Like Woodstock, the Madaquecham Jam has become a Yankee Arcadia; a beautiful permanent August where working guys and hippies, locals and tourists, black and white came together to share a beer.  As was said about Woodstock “It was about the music and it was about everything else, but it was more about us getting along." In addition to all of the good fellowship, there was probably underage drinking, loud music, and trash. Most of the large beach parties that have been on this island, be they at 40th pole, Great Point, or Nobadeer, have had all of those blessings, with the addition of car accidents.

Beach parties have faded into the mists of recent history.  It may be that, as a society, we have advanced so that events like the Jam are barbaric and criminal now.  We have pushed cigarette smoking to the margins of our culture, and it may be that beach parties deserve to also get pushed out to the sidewalk. No one wants to see drunk driving and its attendant fatalities.  Nor do we want to see the sort of destruction these parties can wreak upon the beaches.  Cisco, Nobadeer, and Surfside are free of floating beer cans and buried cigarette butts these days.

But it may also be, like the great herring runs of the past, the kids don’t come to Nantucket as they once did.  Over the last twenty years, we have squeezed them out of their environmental niche.  Their cheap housing now has granite counter tops, sub-zero refrigerators, and a four-digit weekly rent.  Their jobs went to foreign labor who can come earlier, stay later, and get paid less.  The bars and beaches are policed more vigorously, leaving them more likely to come for a vacation and leave on probation.  Just like the herring, they found the food scarce, the housing rare, and hooks are out for them. 

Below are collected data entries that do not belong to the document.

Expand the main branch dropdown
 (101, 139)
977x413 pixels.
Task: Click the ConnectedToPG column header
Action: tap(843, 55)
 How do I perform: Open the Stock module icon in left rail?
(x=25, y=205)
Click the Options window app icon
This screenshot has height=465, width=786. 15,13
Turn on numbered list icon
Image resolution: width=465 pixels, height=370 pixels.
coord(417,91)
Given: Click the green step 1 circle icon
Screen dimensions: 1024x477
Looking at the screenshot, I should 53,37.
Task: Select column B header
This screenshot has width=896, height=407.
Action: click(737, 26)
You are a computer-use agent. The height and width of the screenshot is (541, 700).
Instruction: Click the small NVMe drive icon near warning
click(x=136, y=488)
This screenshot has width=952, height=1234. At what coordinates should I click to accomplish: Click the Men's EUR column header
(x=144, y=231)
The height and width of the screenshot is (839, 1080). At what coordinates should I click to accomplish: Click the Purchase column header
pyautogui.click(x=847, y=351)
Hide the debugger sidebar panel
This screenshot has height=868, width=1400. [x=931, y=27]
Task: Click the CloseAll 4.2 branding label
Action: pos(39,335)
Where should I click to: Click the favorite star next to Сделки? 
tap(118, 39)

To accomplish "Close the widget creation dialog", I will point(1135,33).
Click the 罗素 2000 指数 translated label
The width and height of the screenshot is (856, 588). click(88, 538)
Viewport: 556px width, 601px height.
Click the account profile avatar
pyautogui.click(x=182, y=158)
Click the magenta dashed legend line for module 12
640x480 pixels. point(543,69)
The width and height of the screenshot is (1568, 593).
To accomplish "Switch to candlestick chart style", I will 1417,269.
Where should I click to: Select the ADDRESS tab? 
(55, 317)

The time may have passed for a silly summer on Nantucket.  Forty years ago, the island and the national culture had a lot more patience for the tomfoolery and shenanigans of young people than it does now. The “Easy Rider”/”Blue Highways” search for self seemed like a worthwhile hunt. Many found themselves out here, armed with hammers, paintbrushes, or cocktail trays. Friends of mine, in their forties, went searching for themselves in other lands  They went to Australia for a year and playing lacrosse, or travelled to Las Vegas in a van, or backpacked across Europe.  In that earlier age, if you spent a year walking the Appalachian Trail or hiking around New Zealand, you weren’t screwing around, you were on a Visionquest. 

Graduates in the new millennium can’t afford to go on Walkabout.  They are looking at six-figure college loans, a frightening job market, and a binder full of Apocalypse.  They don’t go in search of America, they teach for it. When I talk to former students who have emerged from college, they are either pushing their way into careers, graduate schools, or doorways with petitions.  A summer of self-discovery while house cleaning or waitressing, doesn’t answer any of the inconvenient truths of the age.

As a result, the Malvolios of the island are pretty happy right now.  The Muse and the Chicken Box are half full on most summer nights.  Beach parties are as easy to find as the Tuckernuck Yoho.  Noise complaints are reserved for early morning lawn mowing and a loud coffee grinder.  The island is far more polite, civil, and sober than it was in the seventies. 

But many of those partiers who got their boogie on at the Madaquecham Jam came back out here for their honeymoons.  Then, when the kids were old enough, they rented a house on Newtown Road for a couple weeks.  When their ship came in, they bought out in Tom Nevers and became the people their friends warned them about.  Many current members of Westmoor, Sankaty, and Great Harbor have heard the chimes at midnight out on the south shore.  If we chase the partiers off of Nobadeer, they may never come back.